Carlos era um menino franzino, mas alto para sua idade. Tinha 1,70 de altura e completou 15 anos no dia 28 de maio. Gostava de televisão, mas preferia o computador e o videogame. Ouvia rap, curtia o tênis e era palmeirense. Ninguém é perfeito. Vaidoso, tomava dois banhos ao dia e, ainda, se dava ao luxo de passar creme hidratante no corpo. Só saía perfumado e já mantinha algumas namoradinhas pela cidade. Com o vício, a irmã passou a segui-lo. Muitas vezes tinha que chamá-lo de volta para casa, principalmente, quando via que não estava com boas companhias. Um de seus hobbys era desenhar carros.
A ação
Sirlei, sempre devota a Deus, pedia: “Se fosse pra ele virar bandido, preferia que Deus tirasse sua vida”. Como uma espécie de predestinação, ou premonição, as preces da mãe foram ouvidas.
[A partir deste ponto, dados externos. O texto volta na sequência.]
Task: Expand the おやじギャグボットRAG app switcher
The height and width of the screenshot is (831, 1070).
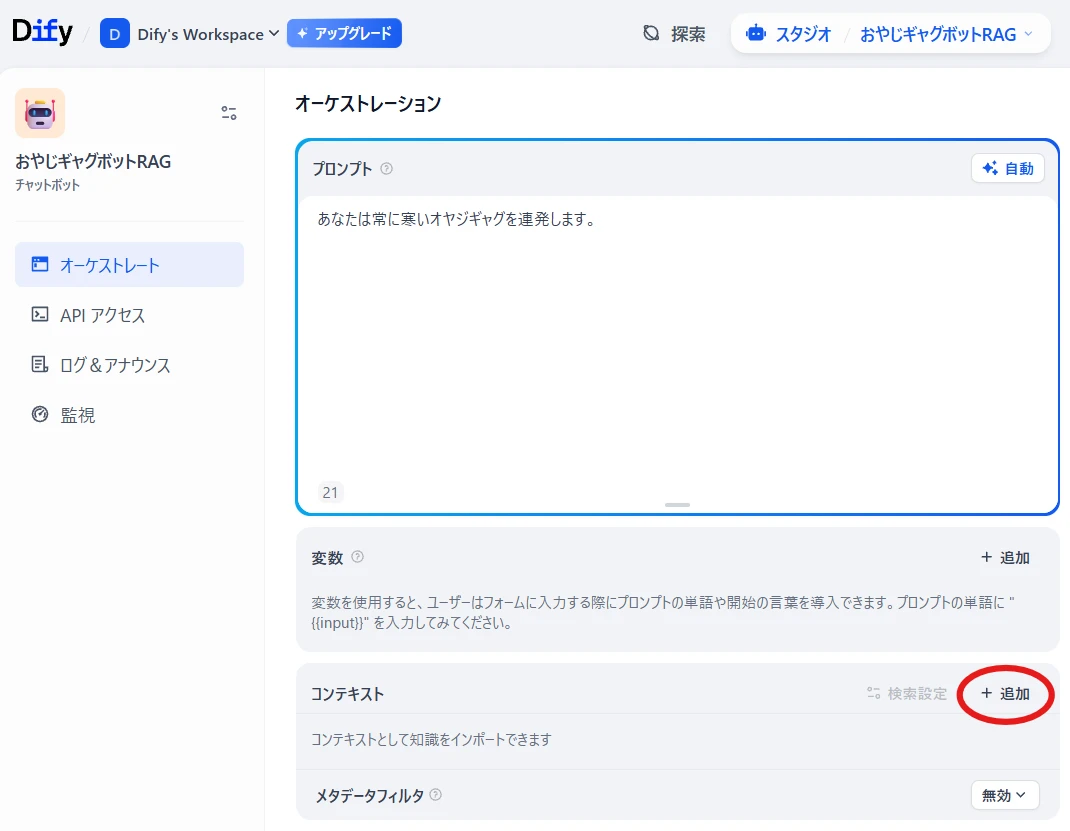Action: coord(946,34)
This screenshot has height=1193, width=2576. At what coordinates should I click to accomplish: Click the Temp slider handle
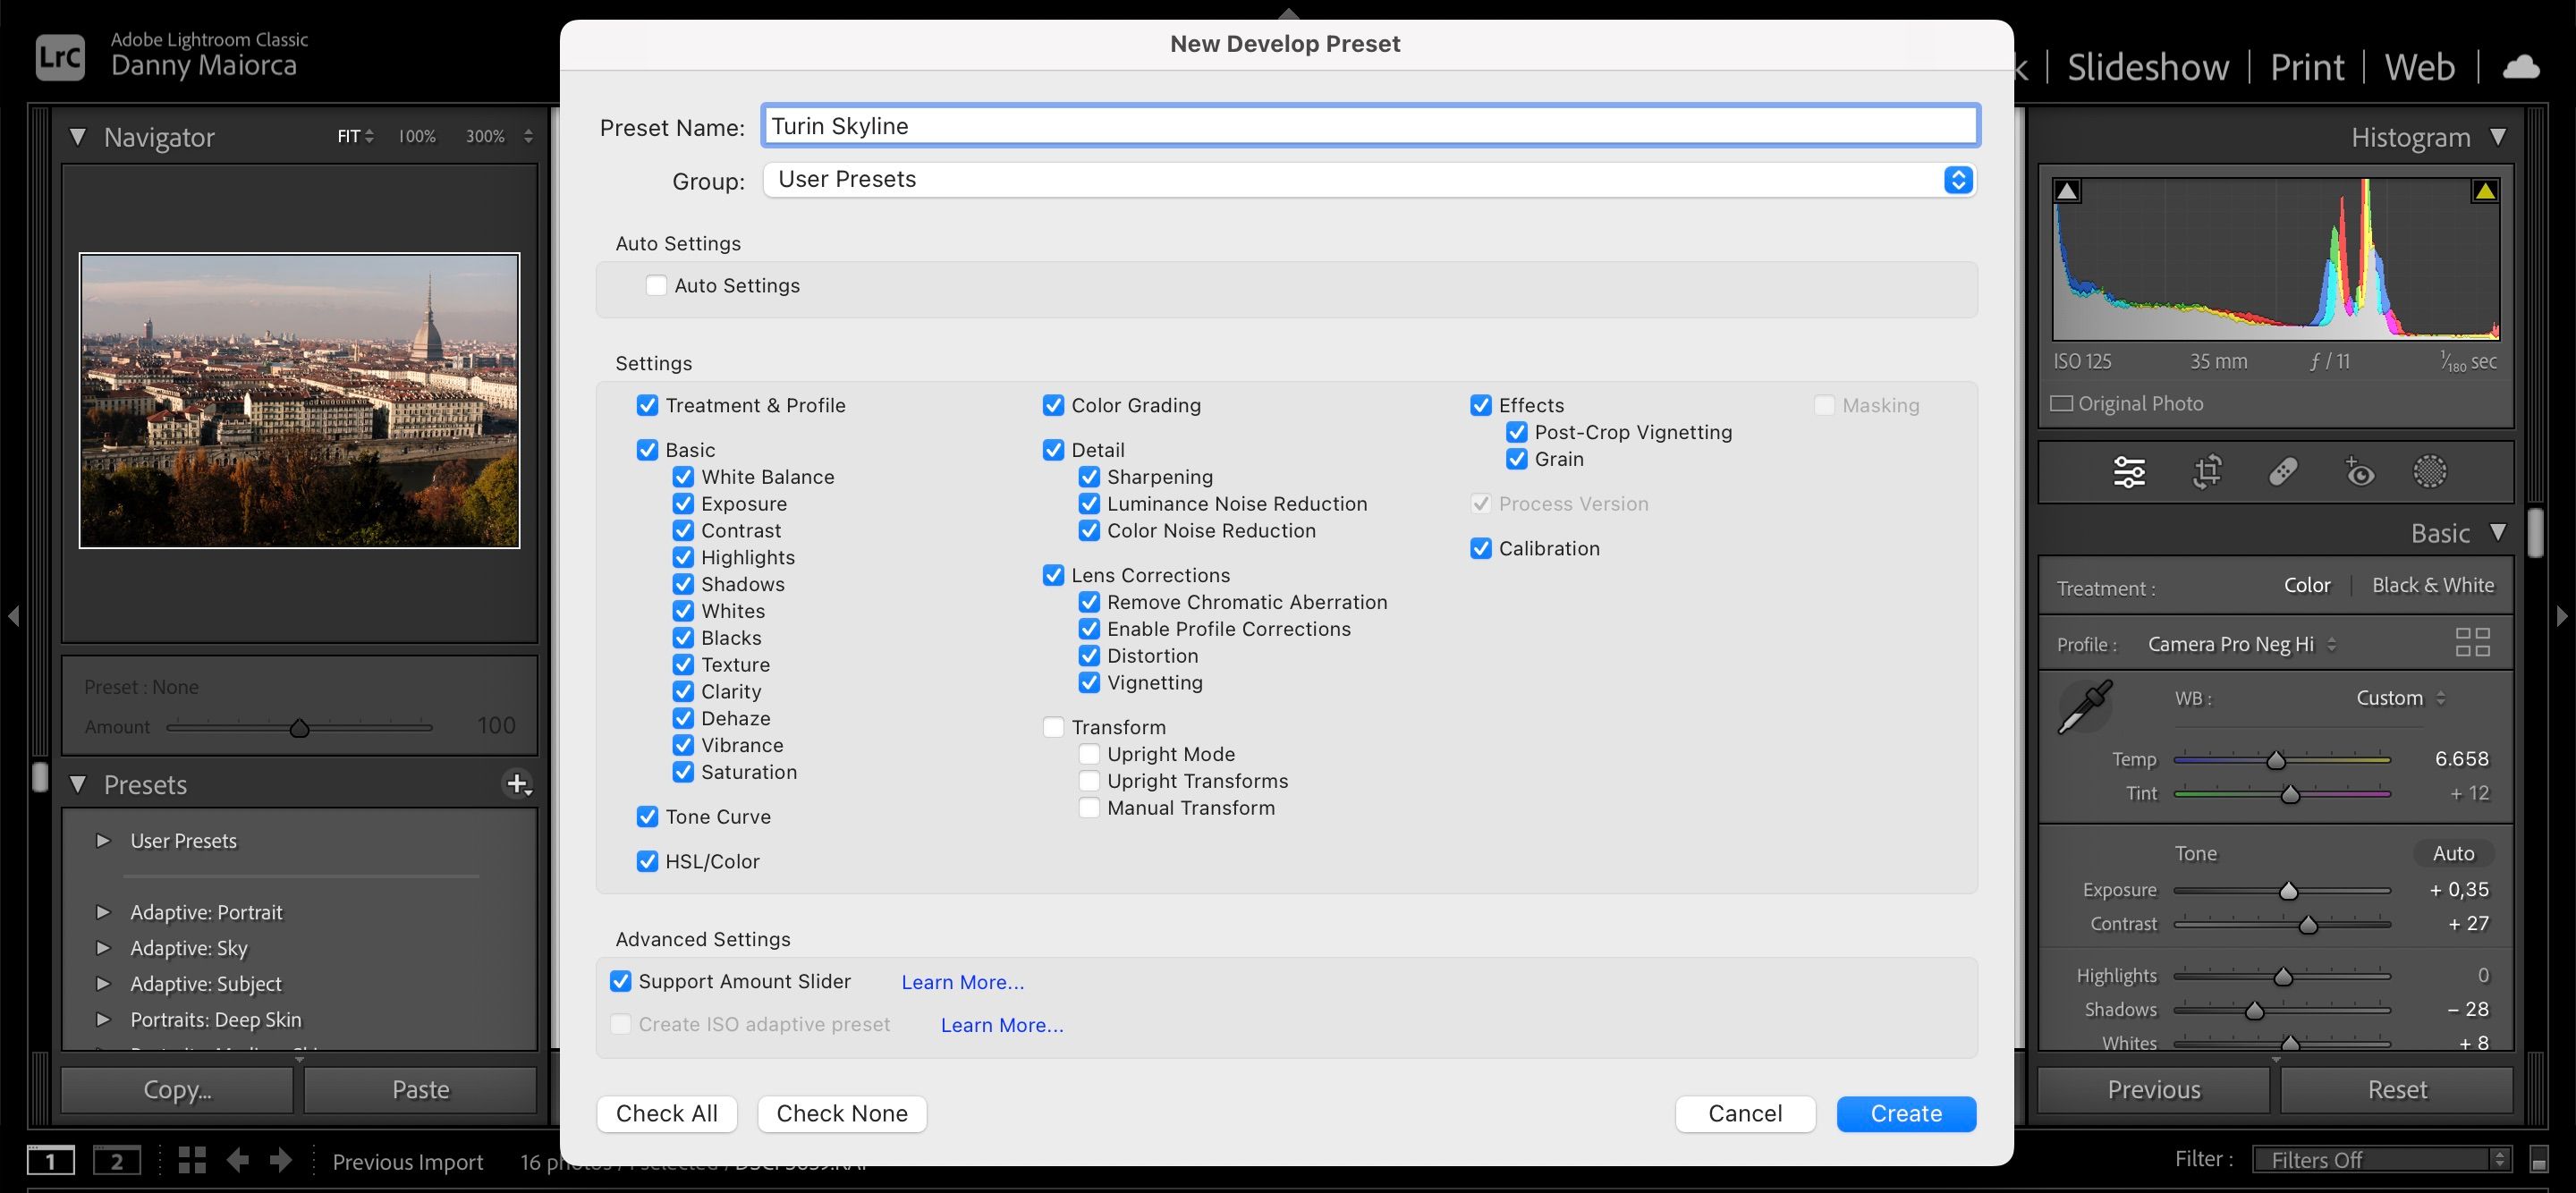2276,760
Segundo a família, foi a primeira e única ação criminosa de Carlos. Ele levou dois tiros, um na barriga e outro no peito. Caiu morto. Segundos antes, apontava a arma ao peito do comerciante Moacir Tadeu Coelho. No entanto, quando viu os policiais adentrarem ao local, virou o revólver em direção aos PMS. Bandido que é bandido sabe que apontar a arma para polícia não se faz. Possivelmente, pela ingenuidade do garoto, ele morreu de graça, sem nunca ter sido um marginal, ou ser um novato, um aprendiz. A família não condena a atitude da polícia. Sabe que Carlos fez o que não devia. Mais que isso. Os pais tem certeza de que o filho foi motivado por alguém, uma terceira pessoa. De acordo com Sirlei, Carlos não conhecia Paulo, o outro assaltante morto.
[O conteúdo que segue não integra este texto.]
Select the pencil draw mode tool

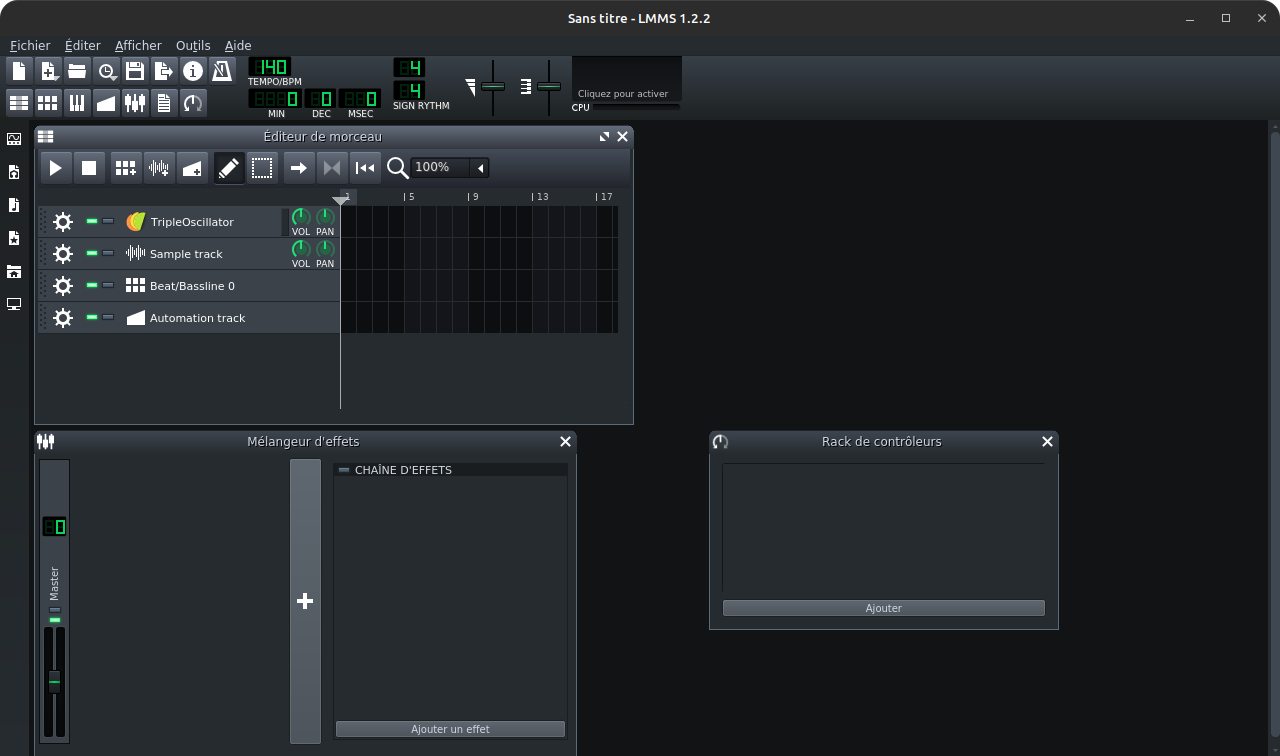[x=229, y=168]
A reportagem da TRIBUNA teve acesso a uma testemunha que presenciou o momento em que esta terceira pessoa foi até a casa de Paulo para apanhá-lo na sexta-feira, cerca de 30 minutos antes da ação. Era um Monza escuro. A pessoa já estava acompanhada de Carlos. Paulo ainda dormia quando foi acordado. Enquanto se arrumava, o motorista do Monza tirou um revólver e começou a ensinar o menino a manuseá-lo. Pelos relatos, o menino jamais havia visto uma arma. Foi um presente que o apresentou a morte. Paulo teria saído de casa com um pão na boca, tamanha pressa que apresentava. Horas mais tarde, o rádio anunciava a morte dos dois. Paulo possuía uma extensa ficha criminal. Segundo a polícia, Carlos tinha apenas dois boletins de ocorrência. Um sobre o caso do extintor, outro por porte de maconha, como usuário.
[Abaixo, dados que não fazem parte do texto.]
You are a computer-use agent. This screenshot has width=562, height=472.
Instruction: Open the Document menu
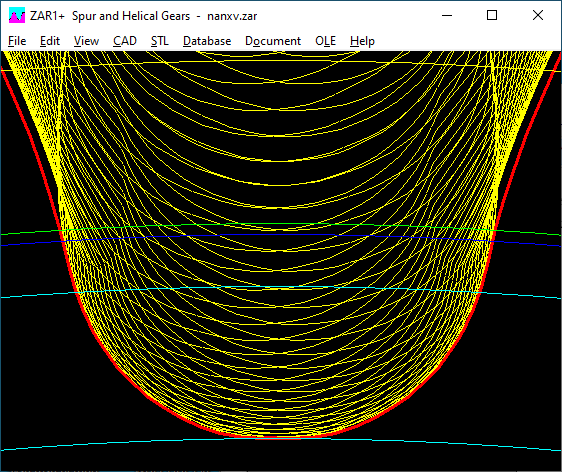[273, 41]
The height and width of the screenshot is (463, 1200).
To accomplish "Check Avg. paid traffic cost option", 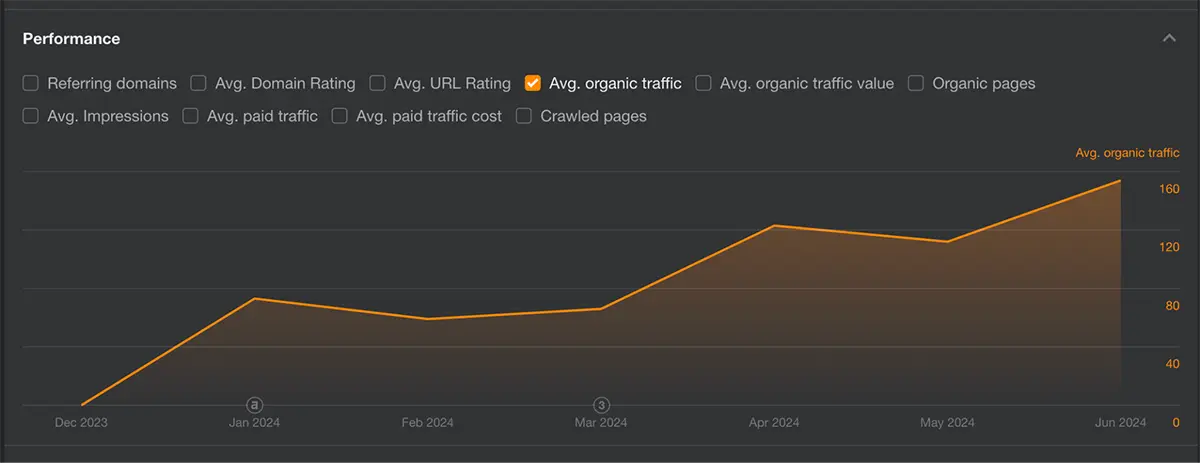I will point(340,116).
A mãe de Carlos garantiu que jamais encontrou uma arma dentro de casa. “Com medo dele se meter em confusões, eu sempre revirava seu quarto em busca de droga. Ele nunca teve arma. Nem droga trazia”, afirmou. A última vez que Carlos foi visto pela família foi na quinta-feira, na hora do almoço. Ele comeu e disse que ia dar uma volta. Não voltou nem para dormir. Sirlei não teve paz naquela noite. Estava angustiada, sentia que algo não estava bem, afinal, o filho não costumava dormir fora. Carlos foi encontrado pela família somente na tarde de sexta, numa das gavetas do Instituto Médico Legal. A história dele, de seus 15 anos, estava encerrada. Viveu pouco, escolheu o caminho errado e se aventurou com gente que não estava acostumado. Poderia ter optado pelo bem, mas foi vencido pelo mal.